Package: samba
Version: 4.22.0

Hi,

I am testing Debian Trixie, and I believe I have identified a regression in the Samba server package.


Description
-----------

The issue has to do with the listing of shares containing files or directories with names including special characters such as double quote (") or backslash (\).

When such a character is present in any of the files or directories within a shared folder, then the content of that folder will not be listed at all on a Windows client (tested with a fully up to date Windows 11 24H2 client) or may even produce a "not accessible" error.

This is a regression from 4.17.12 (tested on Debian Bookworm) where the content will be listed (albeit with the files containing special characters potentially appearing using their DOS names, such as 'T3VHSW~N' rather than their actual name).


Steps to replicate
------------------

Create a samba share and mount it under a Windows client.
Then, on the Linux server, issue the following commands to create files containing Windows "special" characters in the shared directory:

touch test\ with\*
touch test\ with\:
touch test\ with\<
touch test\ with\>
touch test\ with\?
touch test\ with\|

You will see that, despite using "special" Windows characters, these 6 files appear in the share (NB: This may vary depending on the file explorer being used. I have mostly been testing using Directory Opus as a file explorer client, as it does a better job than the default Windows file explorer) and can be listed from the Windows client (thus undermining the possibility that the issue is a blanket one with using special 'disallowed' characters) and, when listed by the explorer, they are using the (unmangled) names they have been declared with.

Then create another file, containing a double quote:

touch test\ with\"

From the Windows client, you will see that this file does not appear.
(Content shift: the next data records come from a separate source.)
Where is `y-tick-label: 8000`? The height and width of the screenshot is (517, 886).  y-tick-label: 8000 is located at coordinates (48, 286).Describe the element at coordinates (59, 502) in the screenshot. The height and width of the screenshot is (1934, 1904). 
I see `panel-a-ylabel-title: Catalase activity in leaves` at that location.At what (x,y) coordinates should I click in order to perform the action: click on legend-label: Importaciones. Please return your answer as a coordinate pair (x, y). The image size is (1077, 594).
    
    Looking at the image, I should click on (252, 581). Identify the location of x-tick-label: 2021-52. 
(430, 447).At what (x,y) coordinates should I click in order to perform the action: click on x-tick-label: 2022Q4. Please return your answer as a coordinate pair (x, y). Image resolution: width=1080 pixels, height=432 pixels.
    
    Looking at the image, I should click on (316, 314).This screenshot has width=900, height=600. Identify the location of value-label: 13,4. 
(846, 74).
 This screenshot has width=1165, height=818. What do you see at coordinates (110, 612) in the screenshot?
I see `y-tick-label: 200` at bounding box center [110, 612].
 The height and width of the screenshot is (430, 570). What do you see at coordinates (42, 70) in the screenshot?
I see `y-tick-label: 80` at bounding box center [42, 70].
Furthermore, if you restart the Samba server (service smbd restart) you may may get a "not accessible" from Windows File Explorer when trying to access the share, or, when using a different explorer application, see that the whole content from the folder disappears.

Running the same test on Debian Bullseye with Samba 4.17 shows very different results, where, even if you restart the smbd service, the content of that directory does remain accessible, albeit with files containing special Windows characters using mangled DOS names.

So, while there does appear to have been improvement when it comes to listing of files and directories containing Windows special characters between 4.17 and 4.22, since (depending of the file explorer) they may now appear under their actual declared name, there also seems to be regression when there happens to exist a file or folder containing double quotes.

Note that the same issue also manifests with files containing backslashes, though of course, is is slightly less problematic than the one with double quotes, as native Linux files containing backslashes are expected to be very rare, whereas native Linux files containing double quotes are relatively common.


Additional comments
-------------------

Testing with smbclient shows that smbclient is able to properly list the content, so part of this issue seems to be with how the Windows 11 24H2 SMB client behaves when it encounters file names with special characters:

---------------------------------------------------------------------
pete@nas:/mnt/ssd/g# smbclient //nas/share -c 'cd test;ls;' -U pete
Password for [WORKGROUP\pete]:
  .              D        0  Fri Mar 28 11:22:35 2025
  ..             D        0  Fri Mar 28 10:31:34 2025
  test with?     N        0  Fri Mar 28 10:50:04 2025
  test with<     N        0  Fri Mar 28 10:50:10 2025
  test with>     N        0  Fri Mar 28 10:50:26 2025
  test with|     N        0  Fri Mar 28 10:50:40 2025
  test with:     N        0  Fri Mar 28 10:53:05 2025
  test with*     N        0  Fri Mar 28 10:53:32 2025
  test with"     N        0  Fri Mar 28 11:22:35 2025
---------------------------------------------------------------------

Therefore, if the issue is that Windows can handle content with ? < > | : *, but not " \, I would suggest that samba reverts to the old behaviour of listing the latter using the mangled dosname, so that people upgrading to Trixie aren't going to be left wondering why a shared folder, that happens to contain a file with a double quote, and that was listing content in Bullseye, is now no longer accessible.